The less we know, I suggest, the larger the reserves we need. (It should be noted that our inability to know and to process what we know is smaller in some areas than in others, such as in dealing with infectious diseases versus mental illness.) We should expect unexpected difficulties to arise and retain uncommitted resources to deal with these difficulties. This holds for militaries as well as for people who start a new business and for most everyone else.
The less we know, the more we should hedge. Studies of investment have long shown that people achieve better results if they do not try to determine which investment instrument will do better and invest in that instrument, but divide their investments among various instruments. As the U.S. Securities and Exchange Commission has noted in a “beginners’ guide” to investing: “Historically, the returns of the three major asset categories [stocks, bonds, and cash] [show that by] investing in more than one asset category, you’ll reduce the risk that you’ll lose money and your portfolio’s overall investment returns will have a smoother ride.” The less we know, the more we should not merely hedge, but hedge more widely; for instance, by not merely distributing our investments among different asset categories (with some financial advisers recommending investing in real estate as well as stocks and bonds) but also within each category (investing in at least a dozen stocks rather than just four or five). The same concept applies to decisions by military planners (who should not rely, for example, on one new type of fighter airplane) and to decisions by economic planners (who should not rely on choosing winners and losers, a process otherwise known as “industrial policy”).
An important element of the nonrational approach to policymaking is to acknowledge our limitations and not to overpromise results.
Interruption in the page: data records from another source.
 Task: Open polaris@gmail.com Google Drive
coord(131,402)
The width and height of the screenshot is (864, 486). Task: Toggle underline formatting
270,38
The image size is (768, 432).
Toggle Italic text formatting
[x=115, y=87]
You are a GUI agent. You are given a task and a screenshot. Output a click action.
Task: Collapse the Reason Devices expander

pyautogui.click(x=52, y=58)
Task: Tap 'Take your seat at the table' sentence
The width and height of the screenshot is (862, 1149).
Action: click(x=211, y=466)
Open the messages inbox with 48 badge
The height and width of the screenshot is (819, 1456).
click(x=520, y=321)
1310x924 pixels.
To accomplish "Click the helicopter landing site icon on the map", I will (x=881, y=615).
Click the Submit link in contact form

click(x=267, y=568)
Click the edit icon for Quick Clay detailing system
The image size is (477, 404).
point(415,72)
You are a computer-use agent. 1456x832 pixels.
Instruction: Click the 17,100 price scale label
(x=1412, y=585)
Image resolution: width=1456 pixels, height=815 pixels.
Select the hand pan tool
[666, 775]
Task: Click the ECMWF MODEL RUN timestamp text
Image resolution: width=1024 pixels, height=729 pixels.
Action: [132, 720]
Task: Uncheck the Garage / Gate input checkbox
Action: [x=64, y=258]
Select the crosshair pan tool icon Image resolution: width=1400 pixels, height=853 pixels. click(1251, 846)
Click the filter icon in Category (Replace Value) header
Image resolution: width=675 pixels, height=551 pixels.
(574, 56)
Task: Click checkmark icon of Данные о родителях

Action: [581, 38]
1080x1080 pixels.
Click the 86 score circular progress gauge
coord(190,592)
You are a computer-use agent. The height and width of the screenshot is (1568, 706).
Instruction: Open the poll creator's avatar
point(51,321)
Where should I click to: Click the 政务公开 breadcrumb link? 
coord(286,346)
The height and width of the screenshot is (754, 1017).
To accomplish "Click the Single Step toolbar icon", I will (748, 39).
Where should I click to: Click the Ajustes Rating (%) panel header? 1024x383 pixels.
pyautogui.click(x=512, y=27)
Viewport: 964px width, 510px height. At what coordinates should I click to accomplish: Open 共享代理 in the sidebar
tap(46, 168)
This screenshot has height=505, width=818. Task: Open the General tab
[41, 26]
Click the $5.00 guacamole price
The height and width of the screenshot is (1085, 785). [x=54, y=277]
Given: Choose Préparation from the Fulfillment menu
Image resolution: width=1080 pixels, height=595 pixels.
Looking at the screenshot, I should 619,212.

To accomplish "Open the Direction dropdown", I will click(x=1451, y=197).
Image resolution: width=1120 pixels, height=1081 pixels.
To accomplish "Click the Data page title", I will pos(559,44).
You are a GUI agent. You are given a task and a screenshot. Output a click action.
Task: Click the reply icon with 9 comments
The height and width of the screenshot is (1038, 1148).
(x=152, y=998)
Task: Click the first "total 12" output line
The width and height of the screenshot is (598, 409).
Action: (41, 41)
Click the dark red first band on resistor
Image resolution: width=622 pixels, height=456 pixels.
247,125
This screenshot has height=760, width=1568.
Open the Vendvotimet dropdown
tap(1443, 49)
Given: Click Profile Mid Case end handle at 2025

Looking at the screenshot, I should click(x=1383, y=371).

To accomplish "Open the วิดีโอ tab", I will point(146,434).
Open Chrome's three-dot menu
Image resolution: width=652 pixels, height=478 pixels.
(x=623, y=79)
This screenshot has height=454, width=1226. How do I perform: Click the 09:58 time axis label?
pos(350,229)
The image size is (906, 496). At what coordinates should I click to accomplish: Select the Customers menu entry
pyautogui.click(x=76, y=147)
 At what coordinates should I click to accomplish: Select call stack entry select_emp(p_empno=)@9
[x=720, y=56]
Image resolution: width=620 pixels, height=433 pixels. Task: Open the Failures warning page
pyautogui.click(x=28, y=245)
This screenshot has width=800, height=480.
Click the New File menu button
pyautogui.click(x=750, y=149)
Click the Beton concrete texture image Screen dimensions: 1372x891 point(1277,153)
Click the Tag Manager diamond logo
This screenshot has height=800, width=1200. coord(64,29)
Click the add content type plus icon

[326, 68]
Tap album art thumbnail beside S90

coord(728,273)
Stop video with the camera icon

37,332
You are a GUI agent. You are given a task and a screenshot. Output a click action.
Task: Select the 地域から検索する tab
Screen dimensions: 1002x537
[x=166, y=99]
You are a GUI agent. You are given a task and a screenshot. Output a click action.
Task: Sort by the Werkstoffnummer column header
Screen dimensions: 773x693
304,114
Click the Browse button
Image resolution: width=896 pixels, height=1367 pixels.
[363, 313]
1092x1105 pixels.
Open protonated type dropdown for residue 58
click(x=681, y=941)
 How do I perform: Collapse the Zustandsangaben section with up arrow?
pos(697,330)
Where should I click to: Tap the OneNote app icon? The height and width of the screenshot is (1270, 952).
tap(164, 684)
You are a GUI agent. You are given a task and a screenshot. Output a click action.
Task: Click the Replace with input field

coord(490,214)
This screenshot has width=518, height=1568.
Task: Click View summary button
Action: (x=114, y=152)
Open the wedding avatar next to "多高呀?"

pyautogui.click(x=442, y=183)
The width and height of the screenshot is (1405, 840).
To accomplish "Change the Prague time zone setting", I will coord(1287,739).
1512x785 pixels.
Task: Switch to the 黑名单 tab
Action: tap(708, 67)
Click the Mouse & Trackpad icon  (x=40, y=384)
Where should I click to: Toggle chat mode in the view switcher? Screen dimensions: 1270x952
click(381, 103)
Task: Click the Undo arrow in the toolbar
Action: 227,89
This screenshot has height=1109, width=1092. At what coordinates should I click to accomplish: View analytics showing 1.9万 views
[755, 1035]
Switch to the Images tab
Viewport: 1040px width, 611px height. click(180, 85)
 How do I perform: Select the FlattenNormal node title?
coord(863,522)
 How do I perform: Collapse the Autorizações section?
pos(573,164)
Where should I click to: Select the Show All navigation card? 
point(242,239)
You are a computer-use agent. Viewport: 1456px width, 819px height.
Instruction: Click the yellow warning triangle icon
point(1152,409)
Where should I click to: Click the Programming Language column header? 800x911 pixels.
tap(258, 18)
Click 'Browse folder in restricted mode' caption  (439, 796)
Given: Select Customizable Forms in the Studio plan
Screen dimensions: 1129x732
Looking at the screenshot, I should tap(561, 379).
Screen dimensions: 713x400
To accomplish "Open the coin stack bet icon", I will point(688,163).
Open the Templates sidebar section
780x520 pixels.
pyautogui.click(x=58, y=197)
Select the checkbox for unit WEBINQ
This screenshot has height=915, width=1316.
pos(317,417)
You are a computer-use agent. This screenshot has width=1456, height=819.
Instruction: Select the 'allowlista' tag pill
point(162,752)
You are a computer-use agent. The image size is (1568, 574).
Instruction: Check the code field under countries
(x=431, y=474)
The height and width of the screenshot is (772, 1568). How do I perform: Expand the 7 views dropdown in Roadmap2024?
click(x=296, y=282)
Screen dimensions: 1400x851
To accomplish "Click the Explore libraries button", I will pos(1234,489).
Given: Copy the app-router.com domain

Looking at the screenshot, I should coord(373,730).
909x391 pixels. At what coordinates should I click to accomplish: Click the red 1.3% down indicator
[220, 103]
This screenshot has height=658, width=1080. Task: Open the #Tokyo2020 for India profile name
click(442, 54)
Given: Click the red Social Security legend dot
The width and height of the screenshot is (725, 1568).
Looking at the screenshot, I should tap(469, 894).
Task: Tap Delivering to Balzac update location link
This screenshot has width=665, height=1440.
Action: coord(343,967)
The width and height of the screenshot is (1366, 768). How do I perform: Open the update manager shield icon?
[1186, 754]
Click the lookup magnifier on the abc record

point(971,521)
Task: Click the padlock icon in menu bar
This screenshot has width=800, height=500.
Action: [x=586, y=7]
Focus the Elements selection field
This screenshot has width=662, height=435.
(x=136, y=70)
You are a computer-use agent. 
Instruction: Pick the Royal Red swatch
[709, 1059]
In order to gain capital from venture funds or credits from banks, or appropriations from legislatures, those who seek support often portray their expected gains in the most optimistic way possible. If the preceding analysis is correct, such overselling leads to disappointments and resentments when the new program to improve, say, the reading or science scores of the nation’s high-school students does not pan out and we must redesign the program and seek more resources. All of the parties involved would be better off if all such new programs were framed from the start as experiments. It should be understood that their need to be adapted is not a sign of failure, but as the only way to make progress, such as it is, in the social world: slowly, one step back for every one or two steps forward, at greater costs and sacrifices than expected, with fewer results.
All this looks grim only if one ignores the lessons of behavioral economics. If one truly takes them in, rather than assumes that we are born with wings ready to fly, we shall learn to do as well as human beings can in a world in which we must learn to crawl before we can run.